The underrepresentation of women in local government exacerbates the ways in which their voices are sidelined, Shakalili adds.
“The mining sector is overstacked in favour of men,” said Shakalili, who told me about meetings that she observed, as part of her research, between mining company representatives and government officials where she found women and their concerns were routinely absent.
The Association for Women’s Rights in Development (AWID), where I work, is part of the Treaty Alliance coalition which believes that new international laws are needed to regulate the impacts of transnational corporations. Our existing legal tools are not sufficient.
In 2002, a new Mining Code was introduced in the DRC to regulate this sector. But it was drafted under advice from the IMF and World Bank which have, according to the civil society watchdog Gender Action, privileged the growth of the mining sector while disregarding its gender impacts.
According to a 2015 briefing from NGO Global Witness, existing frameworks like the UN Guiding Principles on Business and Human Rights, and the OECD’s Due Diligence Guidance, have done little to ensure that companies operating in the DRC source conflict-free minerals, pay their fair share of taxes, or protect workers at the “bottom” of supply chains.
Though the Global Witness briefing does not discuss the demographics of artisanal miners, feminist research like that from WILPF highlights the specific vulnerability faced by women in the industry, who face gendered “violations of all kinds” – including barriers to job promotion beyond hard labour; lower pay than men; and sexual violence at work.
The International Federation for Human Rights (FIDH) has warned that conflict-affected areas are a “‘grey zone’ in terms of business and human rights” despite “heightened risks for gross human rights violations, of which companies may be perpetrators or accomplices.”
International humanitarian and human rights laws have fallen short of being able to “efficiently prevent, address, mitigate or account for business-related human rights abuses in conflict-affected areas,” hence the need for new laws.
Discussions on a proposed Binding Treaty on Transnational Corporations have been underway at the UN Human Rights Council in Geneva since 2014. Negotiations over a draft treaty text are now expected to begin later this year.

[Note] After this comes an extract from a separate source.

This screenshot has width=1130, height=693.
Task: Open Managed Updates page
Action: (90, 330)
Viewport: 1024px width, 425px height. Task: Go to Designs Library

Organisations including FIDH see this proposed treaty and the negotiations process as an opportunity to clarify human rights obligations for states and companies, including where businesses may play a role in “exacerbating or driving” conflicts.
At AWID, my colleague Inna Michaeli explains: "War and conflict are not just profitable for the widest range of industries, they can in fact be caused and driven by economic and corporate interests.”
Michaeli has been working with other activists to lend a feminist perspective and raise awareness on the possibilities that a binding treaty offers women human rights defenders.
Industries from mining to construction to banking and telecommunications “can all profit from conflicts and thus maintain a political interest in their continuation,” she said. “Given the vast economic and political power corporations hold today, this really is about human lives."
In the DRC, Shakalili is also thinking about local structures that could help to minimise harm on mining sites. “To facilitate the survival of women,” she said, “we are talking about cooperatives so that women, and the children that they support, are represented in terms of earning and ownership [in the sector].”
Shakalili is one of 48 women human rights defenders who spoke about extractive industries impacts on their communities, and women in particular, in a 2017 report published by AWID and the Women Human Rights Defenders International Coalition (WHRDIC).
This report highlights a chilling statistic from a UN special rapporteur: out of 156 killings of women human rights defenders in 2015, 45% were of environmental, land and indigenous rights activists. Mining was one of the most lethal sectors, along with hydroelectric projects, agribusiness, and logging activities.
Many of the women cited in this report also criticised extractive models of development, demanding sustainable alternatives that would respect ecosystems, minimise economic disparities, and enable communities to thrive.
Published on Open Democracy on March 22, 2018
A Primark spokesperson said: “We can confirm we have published information about the factories which manufacture products for Primark on our website.
“For a number of years, we’ve been working closely with industry partners sharing information about where Primark products are made. This has included for example, details of our suppliers, their factories, as well as our supply chain practices. Partners have extended from bodies such as the Ethical Trading Initiative, to organisations monitoring industry standards, notably the International Labour Organisation’s Better Work programme.
“Information about suppliers’ factories in the 31 countries from which Primark sources product is now available on our website. Details include factory names, addresses, number of workers and gender split of the workforce.
“A factory is detailed on the map only after it has produced products for Primark for a year and has become an established supplier. During the first year, a factory has to demonstrate that it can consistently work to Primark’s ethical standards, as well as meet our commercial requirements in areas such as quality and timely delivery. Factories featured on the map produce over 95% of Primark’s products for sale in our stores.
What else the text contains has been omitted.